T20 is, BTW, very much a criticals only system, with a token hits to destruction mechanic. I've seen the hits reduced to 0SI... but that was due to players using weapons of serious overkill.

Pure difference of scale is using MT's large scale combat rules (Ref's Companion) versus the straight combat rules; a pure abstraction to larger scales.

Another case of difference of scale is Striker versus AHL... fire teams versus individuals as the fundamental movement unit. Not as obvious, but a clear difference.
 
Originally posted by Aramis:
Bk5 covers the Bk2 scale, and more. It's not scale. It's a difference in fundamental understandings of what constitutes damage.
Aramis,

Which I mark down to the differences in each games' scale.

Yes, you can run single ship duels with HG@. The combat rules in HG2 were developed with large battles involving large numbers of large ships however. Imposing a culmulative damage track on each ship involved was a non-starter. A different damage mechanism was employed becuase of the scale.

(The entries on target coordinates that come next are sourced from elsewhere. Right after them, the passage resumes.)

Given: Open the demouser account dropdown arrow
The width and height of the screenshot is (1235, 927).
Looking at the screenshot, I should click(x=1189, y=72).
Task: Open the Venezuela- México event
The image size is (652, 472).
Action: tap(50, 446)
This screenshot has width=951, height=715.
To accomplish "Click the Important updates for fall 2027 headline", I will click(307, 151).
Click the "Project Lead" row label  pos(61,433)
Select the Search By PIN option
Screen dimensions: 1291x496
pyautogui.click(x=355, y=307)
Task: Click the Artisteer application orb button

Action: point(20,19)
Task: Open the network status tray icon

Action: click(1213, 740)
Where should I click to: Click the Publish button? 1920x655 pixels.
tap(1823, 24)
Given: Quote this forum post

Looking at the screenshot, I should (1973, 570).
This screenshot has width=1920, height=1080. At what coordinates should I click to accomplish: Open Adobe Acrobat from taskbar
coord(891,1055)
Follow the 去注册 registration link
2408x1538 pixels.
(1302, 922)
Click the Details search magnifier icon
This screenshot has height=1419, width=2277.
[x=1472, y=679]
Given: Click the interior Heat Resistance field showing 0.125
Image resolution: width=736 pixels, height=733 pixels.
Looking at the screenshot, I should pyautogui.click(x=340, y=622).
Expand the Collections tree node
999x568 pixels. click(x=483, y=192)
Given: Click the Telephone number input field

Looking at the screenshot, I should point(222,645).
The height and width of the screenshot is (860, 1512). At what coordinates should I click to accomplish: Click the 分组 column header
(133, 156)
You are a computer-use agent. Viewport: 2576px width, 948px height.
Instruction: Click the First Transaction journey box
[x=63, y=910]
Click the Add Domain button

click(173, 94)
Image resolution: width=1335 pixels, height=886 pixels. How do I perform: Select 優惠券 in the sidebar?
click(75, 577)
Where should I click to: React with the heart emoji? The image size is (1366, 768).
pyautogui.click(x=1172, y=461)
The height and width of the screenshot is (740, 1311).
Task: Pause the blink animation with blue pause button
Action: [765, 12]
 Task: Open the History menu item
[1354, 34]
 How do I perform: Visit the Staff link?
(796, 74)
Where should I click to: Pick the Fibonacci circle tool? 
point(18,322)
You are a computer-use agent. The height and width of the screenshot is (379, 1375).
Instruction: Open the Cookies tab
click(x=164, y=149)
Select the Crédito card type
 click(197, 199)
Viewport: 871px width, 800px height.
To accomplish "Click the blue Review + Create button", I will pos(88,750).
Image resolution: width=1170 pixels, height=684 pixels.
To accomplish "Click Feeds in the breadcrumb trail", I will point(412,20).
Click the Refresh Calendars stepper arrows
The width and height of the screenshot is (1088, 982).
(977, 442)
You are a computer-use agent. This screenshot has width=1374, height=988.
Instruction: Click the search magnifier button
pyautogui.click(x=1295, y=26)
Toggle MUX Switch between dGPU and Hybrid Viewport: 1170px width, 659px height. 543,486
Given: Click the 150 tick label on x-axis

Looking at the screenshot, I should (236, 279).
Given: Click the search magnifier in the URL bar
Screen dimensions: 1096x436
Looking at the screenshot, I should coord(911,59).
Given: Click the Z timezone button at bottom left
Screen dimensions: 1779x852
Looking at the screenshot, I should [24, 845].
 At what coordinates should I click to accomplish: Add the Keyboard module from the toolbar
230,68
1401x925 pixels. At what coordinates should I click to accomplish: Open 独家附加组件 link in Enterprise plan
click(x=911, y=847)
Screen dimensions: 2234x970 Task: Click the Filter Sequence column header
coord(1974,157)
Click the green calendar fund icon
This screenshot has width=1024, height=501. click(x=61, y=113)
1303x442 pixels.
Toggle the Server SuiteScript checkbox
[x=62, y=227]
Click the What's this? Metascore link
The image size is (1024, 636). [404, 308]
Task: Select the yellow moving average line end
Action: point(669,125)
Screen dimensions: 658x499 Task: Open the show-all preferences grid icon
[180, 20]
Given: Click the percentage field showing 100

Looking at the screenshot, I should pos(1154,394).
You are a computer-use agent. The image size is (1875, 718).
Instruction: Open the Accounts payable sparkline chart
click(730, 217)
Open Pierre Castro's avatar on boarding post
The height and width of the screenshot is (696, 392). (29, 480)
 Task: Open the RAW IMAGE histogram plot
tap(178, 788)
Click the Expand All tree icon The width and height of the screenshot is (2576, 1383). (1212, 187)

Here's a poor analogy. I fire at a single tank in Advanced Squad Leader and all sorts of different things can happen to it. The tank counter is just one of a few on the map at the same time so the record keeping isn't too much of a bother. Culmulative damage can work.

I fire at a company of tanks in Panzerblitz and only three results can occur; they all are missed, they all are suppressed, or they all are destroyed. That's a case of limited results imposed in a few large steps or 'critical hits'.

That analogy isn't the best but it shows how damage mechanisms are effected by a game's scale.


Have fun,
Bill
 
Game scale coupled to playability is going to force such concessions. Yes.

But Panzerblitz doesn't scale down to the single tank. HG Does.

A cumulative damage system measuring 10's of hits can and does play much the same as single hit for larger craft, whilst allowing the SAME damage concept, so HG was not forced to be a non-cum system; it was a design decision.

In Bk2, a drive hit on MD's does two tons of damage, JD's does 5 tons, and PP does (IIRC) 3tons. In HG, a hit on a JD does anywhere from 1 ton of damage to 1000 tons of damage, MD thrice that. PP is 1 to 4 times that.

A "Big Bk 2" game would be better served by saying "Total up all the hits for the current turn, divide by scale factor rounding normally, apply as that many hits on scale. One winds up with less abstraction than HG, but playability in a wide range with results comparable to playing under Bk2.

Scale does not inevitably result in change in damage modes. MT personal/vehical rules scale from single man to multi-ton battleships just fine, and handles regimental scales just as well as individuals. I use it that way often.